## Estratto selezionato

□ □ □

Palazzo Comunale - Gibellina 91024 Gibellina
02/09/2016 - 29/09/2016

Dal 2 al 28 settembre presso il Palazzo Comunale di Gibellina si terrà “Maestri milanesi a Gibellina – Sette per cinque” - nell’intenzione dell’Amministrazione Comunale e dei sette artisti che, su invito di Scimeca, hanno aderito al progetto - vuole essere una rassegna che racconti ai visitatori i fermenti di ricerca che attraversano Milano. Una città da molti riconosciuta come la più all’avanguardia nel panorama culturale ed artistico italiano, grazie alle numerose manifestazioni che in essa hanno luogo durante l’intero corso dell’anno. Da tempo infatti si conferma come una delle metropoli internazionali intellettualmente più vivaci. Il programma di eventi che qui si realizzano, nei Musei, nelle Gallerie, al MiArt, allarga l’orizzonte sulla creatività contemporanea, su ciò che è ancora “innovativo”, permettendo un continuo dialogo fra gli artisti, spesso di diverse generazioni, provenienze e appartenenze. Qui è possibile prendere visione del meglio della ricerca artistica attuale, del design, partecipare ed intervenire a conferenze e conversazioni che pongono a confronto critici, curatori, artisti, direttori di musei fra i più noti ed importanti. Nino Attinà, Michele Cannaò, Giuseppe Donnaloia, Alfredo Mazzotta, Filippo Scimeca, Enzo Togo e Tiziana Vanetti vivono quotidianamente questa realtà, si raffrontano con numerosi colleghi, dialogano, frequentano gli ambienti dove è possibile uscire dall’isolamento solipsistico del proprio studio per commisurarsi con sempre nuovi stimoli. Il che non significa accettarli supinamente, ma elaborarli, metterli in discussione, porre sotto la lente di ingrandimento il proprio lavoro per comprendere se la direzione presa possa ancora avere un senso ed un respiro. Il saluto al futuro che le “Avanguardie” hanno lasciato in eredità non deve risuonare ambiguo e scontato, ma essere analizzato con criticità come monito che inviti a riflettere sul significato dell’essere artista.

□ □ □

## Dati forniti
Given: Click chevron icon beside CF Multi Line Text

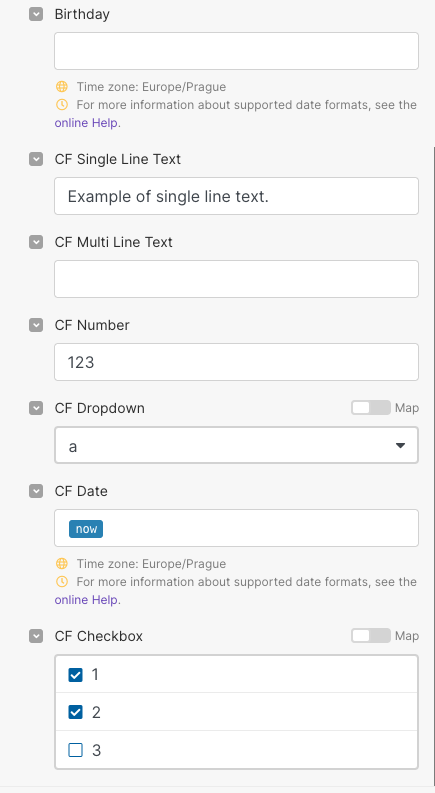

□ □ □

## Consegna
Trascriva integralmente, senza alcuna modifica, l'estratto sulla mostra di Gibellina riportato più sopra.

## Risposta
Palazzo Comunale - Gibellina 91024 Gibellina
02/09/2016 - 29/09/2016

Dal 2 al 28 settembre presso il Palazzo Comunale di Gibellina si terrà “Maestri milanesi a Gibellina – Sette per cinque” - nell’intenzione dell’Amministrazione Comunale e dei sette artisti che, su invito di Scimeca, hanno aderito al progetto - vuole essere una rassegna che racconti ai visitatori i fermenti di ricerca che attraversano Milano. Una città da molti riconosciuta come la più all’avanguardia nel panorama culturale ed artistico italiano, grazie alle numerose manifestazioni che in essa hanno luogo durante l’intero corso dell’anno. Da tempo infatti si conferma come una delle metropoli internazionali intellettualmente più vivaci. Il programma di eventi che qui si realizzano, nei Musei, nelle Gallerie, al MiArt, allarga l’orizzonte sulla creatività contemporanea, su ciò che è ancora “innovativo”, permettendo un continuo dialogo fra gli artisti, spesso di diverse generazioni, provenienze e appartenenze. Qui è possibile prendere visione del meglio della ricerca artistica attuale, del design, partecipare ed intervenire a conferenze e conversazioni che pongono a confronto critici, curatori, artisti, direttori di musei fra i più noti ed importanti. Nino Attinà, Michele Cannaò, Giuseppe Donnaloia, Alfredo Mazzotta, Filippo Scimeca, Enzo Togo e Tiziana Vanetti vivono quotidianamente questa realtà, si raffrontano con numerosi colleghi, dialogano, frequentano gli ambienti dove è possibile uscire dall’isolamento solipsistico del proprio studio per commisurarsi con sempre nuovi stimoli. Il che non significa accettarli supinamente, ma elaborarli, metterli in discussione, porre sotto la lente di ingrandimento il proprio lavoro per comprendere se la direzione presa possa ancora avere un senso ed un respiro. Il saluto al futuro che le “Avanguardie” hanno lasciato in eredità non deve risuonare ambiguo e scontato, ma essere analizzato con criticità come monito che inviti a riflettere sul significato dell’essere artista.